Where you see this in practice: CQL and related offline RL algorithms (e.g. BRAC, TD3+BC); safe policy learning from logs.
Illustration (CQL vs naive): CQL penalizes Q-values for OOD actions, reducing overestimation. The chart below compares mean Q after training (CQL vs naive SAC on same offline data).
Exercise: Implement the CQL loss by adding a term that penalizes Q-values for out-of-distribution actions. Apply it to the offline dataset from Chapter 71 and compare with naive SAC.
Professor’s hints
- CQL term: E_s[ log sum_a exp(Q(s,a)) - E_a~π [ Q(s,a) ] ] or similar: encourage Q to be lower for policy actions relative to a log-sum-exp over actions. Often implemented as: add to critic loss α * (E[Q(s,a_π)] - E[Q(s,a_data)]), so we penalize Q when it is high for policy samples and reward (reduce loss) when Q is high for data actions. Check the CQL paper for the exact form; a simple version is to add α * mean(Q(s, a_random)) where a_random is from the current policy.

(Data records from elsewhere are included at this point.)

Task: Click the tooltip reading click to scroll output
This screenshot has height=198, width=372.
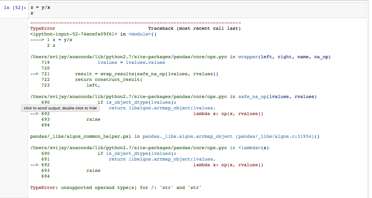Action: (x=60, y=108)
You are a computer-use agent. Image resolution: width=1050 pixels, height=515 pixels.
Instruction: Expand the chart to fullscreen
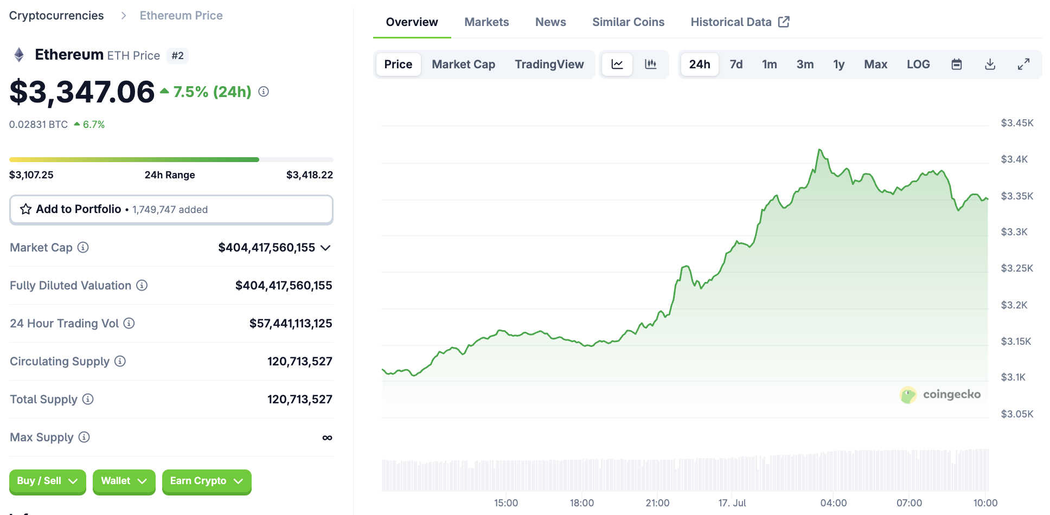coord(1023,65)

- α (regularization weight): Tune α; too large and Q is too conservative (underestimate), too small and overestimation remains. Start with α=0.1–1.0 and sweep.
- Use the same offline dataset as in Chapter 71 (random policy on Hopper) so you can directly compare CQL vs naive SAC evaluation return.
- Keep the rest of SAC (actor loss, target network, etc.) unchanged; only modify the critic loss.
Common pitfalls
- Wrong sign of the penalty: CQL should lower Q for OOD actions; double-check that your added term increases the loss when Q(s, π(s)) is large, so that the gradient step reduces Q for those actions.
- Over-regularization: If α is too large, Q becomes too small everywhere and the policy may become too conservative (e.g. only choose actions that appear very often in the data). Monitor both Q and evaluation return.
- Sampling OOD actions: You need to sample actions from the current policy (or a uniform distribution over actions) for the penalty; use the actor to generate a for each s in the batch.
Worked solution (warm-up: CQL)
Key idea: CQL (Conservative Q-Learning) adds a regularizer that lowers Q-values for actions not in the dataset (e.g. sample \(a\) from the current policy and minimize \(Q(s,a)\)). So the learned Q is conservative: it is high only for (s,a) pairs that appear in the data. The policy then prefers in-distribution actions and avoids overestimated OOD actions. This stabilizes offline RL.
Extra practice
- Warm-up: In one sentence, why does penalizing Q(s, π(s)) during training help when the data was collected by a different policy?
- Coding: Implement CQL with a simple penalty: loss += α * mean(Q(s, a_π)) where a_π ~ π(·|s). Train on the Chapter 71 offline Hopper dataset. Plot evaluation return vs α ∈ {0, 0.01, 0.1, 1.0}. Which α works best?
- Challenge: Implement the full CQL loss from the paper (with log-sum-exp and data expectation). Compare sample efficiency and final return with your simplified penalty.